YOUR GOAL »
The result should be every line in the data below that carries the string "right".
(SOURCE MATERIAL Opens)
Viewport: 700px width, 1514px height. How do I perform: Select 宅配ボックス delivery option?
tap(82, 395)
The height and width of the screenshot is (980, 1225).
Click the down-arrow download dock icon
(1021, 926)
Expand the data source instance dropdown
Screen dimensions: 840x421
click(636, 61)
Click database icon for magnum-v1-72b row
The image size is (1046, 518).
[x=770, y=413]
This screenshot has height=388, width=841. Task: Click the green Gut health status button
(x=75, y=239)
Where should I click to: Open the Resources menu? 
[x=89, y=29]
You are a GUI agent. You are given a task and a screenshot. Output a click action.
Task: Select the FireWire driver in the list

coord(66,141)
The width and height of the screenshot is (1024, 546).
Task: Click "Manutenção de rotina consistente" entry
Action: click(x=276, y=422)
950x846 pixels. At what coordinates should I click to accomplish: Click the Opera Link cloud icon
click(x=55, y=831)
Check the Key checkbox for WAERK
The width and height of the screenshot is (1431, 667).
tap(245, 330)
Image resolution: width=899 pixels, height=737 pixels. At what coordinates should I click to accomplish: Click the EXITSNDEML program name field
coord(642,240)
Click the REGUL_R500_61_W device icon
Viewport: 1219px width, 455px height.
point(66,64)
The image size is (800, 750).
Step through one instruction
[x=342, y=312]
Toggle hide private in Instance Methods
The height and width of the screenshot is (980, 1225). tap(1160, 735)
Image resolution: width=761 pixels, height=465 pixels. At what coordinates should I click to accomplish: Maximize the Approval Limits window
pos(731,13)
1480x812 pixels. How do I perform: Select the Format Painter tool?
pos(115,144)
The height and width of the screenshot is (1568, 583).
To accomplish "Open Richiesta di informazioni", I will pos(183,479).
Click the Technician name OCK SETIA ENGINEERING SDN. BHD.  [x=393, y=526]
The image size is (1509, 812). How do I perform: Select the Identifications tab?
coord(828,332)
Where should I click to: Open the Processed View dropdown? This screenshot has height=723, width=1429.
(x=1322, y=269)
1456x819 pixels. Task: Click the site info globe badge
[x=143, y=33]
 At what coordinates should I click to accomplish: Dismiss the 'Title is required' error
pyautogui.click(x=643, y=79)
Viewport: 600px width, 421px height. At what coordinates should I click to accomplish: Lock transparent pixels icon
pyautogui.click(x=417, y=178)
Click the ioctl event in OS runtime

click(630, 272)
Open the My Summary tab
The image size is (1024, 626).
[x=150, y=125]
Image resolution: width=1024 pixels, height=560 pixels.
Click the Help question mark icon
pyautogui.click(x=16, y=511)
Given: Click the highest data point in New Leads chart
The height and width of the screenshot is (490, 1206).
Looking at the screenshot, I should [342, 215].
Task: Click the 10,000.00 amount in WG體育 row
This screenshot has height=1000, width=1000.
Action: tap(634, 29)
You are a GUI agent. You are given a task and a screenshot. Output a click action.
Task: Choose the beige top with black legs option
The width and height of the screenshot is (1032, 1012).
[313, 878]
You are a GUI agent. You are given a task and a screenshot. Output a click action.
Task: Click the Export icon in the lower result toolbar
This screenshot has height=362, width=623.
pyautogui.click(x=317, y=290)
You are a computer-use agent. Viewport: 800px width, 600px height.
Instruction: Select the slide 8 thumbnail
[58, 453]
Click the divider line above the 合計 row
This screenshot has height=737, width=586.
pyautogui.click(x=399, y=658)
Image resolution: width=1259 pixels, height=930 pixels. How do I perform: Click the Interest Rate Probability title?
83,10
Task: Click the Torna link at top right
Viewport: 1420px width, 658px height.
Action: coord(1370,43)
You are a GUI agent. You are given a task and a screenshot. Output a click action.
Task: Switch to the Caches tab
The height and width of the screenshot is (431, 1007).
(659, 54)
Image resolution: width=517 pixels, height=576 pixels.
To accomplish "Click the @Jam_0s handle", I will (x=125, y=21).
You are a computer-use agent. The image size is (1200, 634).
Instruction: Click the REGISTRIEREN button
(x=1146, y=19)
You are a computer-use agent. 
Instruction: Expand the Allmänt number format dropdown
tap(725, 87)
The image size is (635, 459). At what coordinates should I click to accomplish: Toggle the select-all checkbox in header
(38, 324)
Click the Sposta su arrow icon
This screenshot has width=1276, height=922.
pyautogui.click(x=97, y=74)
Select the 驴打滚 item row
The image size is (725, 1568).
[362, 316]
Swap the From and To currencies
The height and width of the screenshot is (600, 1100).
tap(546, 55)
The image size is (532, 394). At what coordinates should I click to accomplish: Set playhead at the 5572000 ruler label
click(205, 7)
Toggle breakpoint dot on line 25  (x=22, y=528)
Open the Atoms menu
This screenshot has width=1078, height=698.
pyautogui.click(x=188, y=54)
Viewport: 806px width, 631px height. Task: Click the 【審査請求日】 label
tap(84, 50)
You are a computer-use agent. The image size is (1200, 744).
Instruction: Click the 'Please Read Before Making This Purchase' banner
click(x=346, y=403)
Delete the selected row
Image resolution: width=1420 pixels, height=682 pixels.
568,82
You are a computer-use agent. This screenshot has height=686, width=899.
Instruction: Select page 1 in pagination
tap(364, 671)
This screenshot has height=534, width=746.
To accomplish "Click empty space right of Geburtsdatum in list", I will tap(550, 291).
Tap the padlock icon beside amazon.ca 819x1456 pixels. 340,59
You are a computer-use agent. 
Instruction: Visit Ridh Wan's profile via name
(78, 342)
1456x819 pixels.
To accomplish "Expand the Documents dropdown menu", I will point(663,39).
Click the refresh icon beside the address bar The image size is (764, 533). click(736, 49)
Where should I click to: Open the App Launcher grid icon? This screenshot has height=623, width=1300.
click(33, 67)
(SOURCE MATERIAL Closes)
FINISHED TASK »
Task: Click the Torna link at top right
To accomplish "Click empty space right of Geburtsdatum in list", I will tap(550, 291).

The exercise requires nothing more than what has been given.